■ THE PROBLEM
Exactly the lines from the one containing "Click the page document icon in address bar" through the end of the data below are to be reproduced, and nothing besides them.

■ DATA SUPPLIED
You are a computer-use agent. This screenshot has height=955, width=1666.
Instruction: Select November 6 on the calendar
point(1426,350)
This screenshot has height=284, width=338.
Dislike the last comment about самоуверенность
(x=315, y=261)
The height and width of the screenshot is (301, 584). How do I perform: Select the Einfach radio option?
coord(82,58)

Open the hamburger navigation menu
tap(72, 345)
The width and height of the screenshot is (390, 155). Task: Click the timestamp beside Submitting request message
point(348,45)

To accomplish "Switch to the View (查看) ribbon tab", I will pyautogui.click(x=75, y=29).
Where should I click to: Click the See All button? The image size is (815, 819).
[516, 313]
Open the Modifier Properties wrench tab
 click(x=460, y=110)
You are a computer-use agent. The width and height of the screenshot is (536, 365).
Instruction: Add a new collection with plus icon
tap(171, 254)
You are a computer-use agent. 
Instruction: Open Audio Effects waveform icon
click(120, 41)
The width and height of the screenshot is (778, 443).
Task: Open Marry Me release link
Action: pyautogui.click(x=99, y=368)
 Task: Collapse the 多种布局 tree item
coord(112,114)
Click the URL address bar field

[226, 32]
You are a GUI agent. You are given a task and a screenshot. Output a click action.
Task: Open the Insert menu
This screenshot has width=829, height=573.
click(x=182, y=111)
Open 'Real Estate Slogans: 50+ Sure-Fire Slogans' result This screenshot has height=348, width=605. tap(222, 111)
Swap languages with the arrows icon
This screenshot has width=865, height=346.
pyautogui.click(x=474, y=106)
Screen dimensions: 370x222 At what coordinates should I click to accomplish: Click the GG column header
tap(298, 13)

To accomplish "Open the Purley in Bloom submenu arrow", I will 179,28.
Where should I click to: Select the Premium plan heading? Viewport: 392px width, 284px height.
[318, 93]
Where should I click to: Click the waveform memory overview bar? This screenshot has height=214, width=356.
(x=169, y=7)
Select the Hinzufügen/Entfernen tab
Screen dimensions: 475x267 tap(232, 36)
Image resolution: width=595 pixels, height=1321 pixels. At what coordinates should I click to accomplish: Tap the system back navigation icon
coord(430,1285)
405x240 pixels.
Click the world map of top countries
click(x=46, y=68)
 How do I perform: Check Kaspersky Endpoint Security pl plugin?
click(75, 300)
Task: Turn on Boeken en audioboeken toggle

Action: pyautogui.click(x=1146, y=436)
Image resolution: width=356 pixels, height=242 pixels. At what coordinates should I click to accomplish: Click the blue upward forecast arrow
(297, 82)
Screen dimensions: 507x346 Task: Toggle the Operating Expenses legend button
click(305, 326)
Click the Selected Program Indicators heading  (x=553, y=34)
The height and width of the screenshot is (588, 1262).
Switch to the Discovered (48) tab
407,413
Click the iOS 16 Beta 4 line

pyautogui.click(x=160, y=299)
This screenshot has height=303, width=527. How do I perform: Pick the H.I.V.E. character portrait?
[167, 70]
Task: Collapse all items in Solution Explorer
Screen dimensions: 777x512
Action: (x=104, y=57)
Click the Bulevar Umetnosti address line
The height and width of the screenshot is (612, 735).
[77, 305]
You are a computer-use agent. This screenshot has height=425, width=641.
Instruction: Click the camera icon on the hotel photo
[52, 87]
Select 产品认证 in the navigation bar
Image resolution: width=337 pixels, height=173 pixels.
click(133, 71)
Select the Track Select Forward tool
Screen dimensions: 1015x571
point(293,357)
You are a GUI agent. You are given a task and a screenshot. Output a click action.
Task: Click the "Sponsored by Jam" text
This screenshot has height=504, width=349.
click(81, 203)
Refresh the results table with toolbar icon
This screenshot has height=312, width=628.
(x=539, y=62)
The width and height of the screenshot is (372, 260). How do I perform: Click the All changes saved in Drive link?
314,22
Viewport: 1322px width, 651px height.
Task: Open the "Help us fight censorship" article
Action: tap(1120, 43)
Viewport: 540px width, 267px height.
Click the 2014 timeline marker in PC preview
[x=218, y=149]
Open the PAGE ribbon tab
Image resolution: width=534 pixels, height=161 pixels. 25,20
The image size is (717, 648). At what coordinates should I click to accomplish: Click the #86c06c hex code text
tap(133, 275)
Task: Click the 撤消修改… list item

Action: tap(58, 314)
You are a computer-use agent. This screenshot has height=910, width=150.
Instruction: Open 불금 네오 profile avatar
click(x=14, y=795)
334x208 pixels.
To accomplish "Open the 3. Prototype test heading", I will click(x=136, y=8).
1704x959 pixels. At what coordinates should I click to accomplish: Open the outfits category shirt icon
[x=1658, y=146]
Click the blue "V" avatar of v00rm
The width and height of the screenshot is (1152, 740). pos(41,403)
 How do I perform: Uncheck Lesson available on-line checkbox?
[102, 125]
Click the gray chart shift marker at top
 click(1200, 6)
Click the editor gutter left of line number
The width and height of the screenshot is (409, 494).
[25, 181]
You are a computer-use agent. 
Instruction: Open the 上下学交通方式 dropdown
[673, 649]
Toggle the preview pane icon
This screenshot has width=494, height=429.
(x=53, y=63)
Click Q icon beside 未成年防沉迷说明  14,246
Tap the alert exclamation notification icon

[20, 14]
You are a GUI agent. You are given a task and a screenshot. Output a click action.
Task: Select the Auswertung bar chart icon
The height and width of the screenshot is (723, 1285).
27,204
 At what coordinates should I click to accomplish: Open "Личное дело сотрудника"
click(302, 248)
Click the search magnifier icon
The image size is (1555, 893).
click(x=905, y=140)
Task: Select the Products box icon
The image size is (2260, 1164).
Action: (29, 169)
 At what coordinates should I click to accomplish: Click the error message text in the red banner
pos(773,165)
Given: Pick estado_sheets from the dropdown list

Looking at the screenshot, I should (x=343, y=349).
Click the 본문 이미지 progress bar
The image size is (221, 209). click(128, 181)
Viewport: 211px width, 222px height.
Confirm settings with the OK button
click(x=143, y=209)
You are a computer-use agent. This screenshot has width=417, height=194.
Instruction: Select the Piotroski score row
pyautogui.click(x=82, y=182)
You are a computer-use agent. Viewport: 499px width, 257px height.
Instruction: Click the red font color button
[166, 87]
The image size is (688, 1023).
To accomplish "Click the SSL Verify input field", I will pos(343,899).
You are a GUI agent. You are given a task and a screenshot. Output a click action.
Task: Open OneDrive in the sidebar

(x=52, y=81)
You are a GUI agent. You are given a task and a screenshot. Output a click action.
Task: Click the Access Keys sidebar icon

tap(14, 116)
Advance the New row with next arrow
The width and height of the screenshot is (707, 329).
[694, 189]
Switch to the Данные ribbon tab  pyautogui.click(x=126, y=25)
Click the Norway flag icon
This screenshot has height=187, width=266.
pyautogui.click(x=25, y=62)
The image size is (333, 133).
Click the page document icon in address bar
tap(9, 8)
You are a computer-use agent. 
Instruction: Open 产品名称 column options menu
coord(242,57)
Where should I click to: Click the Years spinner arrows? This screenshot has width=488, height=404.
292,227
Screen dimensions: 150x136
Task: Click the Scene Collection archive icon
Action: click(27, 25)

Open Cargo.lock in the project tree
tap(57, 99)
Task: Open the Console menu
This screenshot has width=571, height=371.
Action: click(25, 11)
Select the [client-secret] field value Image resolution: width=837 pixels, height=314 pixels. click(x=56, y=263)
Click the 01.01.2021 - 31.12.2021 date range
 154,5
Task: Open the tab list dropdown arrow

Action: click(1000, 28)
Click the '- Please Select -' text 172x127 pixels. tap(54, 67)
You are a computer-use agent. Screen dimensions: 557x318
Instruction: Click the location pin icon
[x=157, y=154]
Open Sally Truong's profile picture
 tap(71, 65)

■ EXERCISE SOLUTION
Click the page document icon in address bar
tap(9, 8)
You are a computer-use agent. 
Instruction: Open 产品名称 column options menu
coord(242,57)
Where should I click to: Click the Years spinner arrows? This screenshot has width=488, height=404.
292,227
Screen dimensions: 150x136
Task: Click the Scene Collection archive icon
Action: click(27, 25)

Open Cargo.lock in the project tree
tap(57, 99)
Task: Open the Console menu
This screenshot has width=571, height=371.
Action: click(25, 11)
Select the [client-secret] field value Image resolution: width=837 pixels, height=314 pixels. click(x=56, y=263)
Click the 01.01.2021 - 31.12.2021 date range
 154,5
Task: Open the tab list dropdown arrow

Action: click(1000, 28)
Click the '- Please Select -' text 172x127 pixels. tap(54, 67)
You are a computer-use agent. Screen dimensions: 557x318
Instruction: Click the location pin icon
[x=157, y=154]
Open Sally Truong's profile picture
 tap(71, 65)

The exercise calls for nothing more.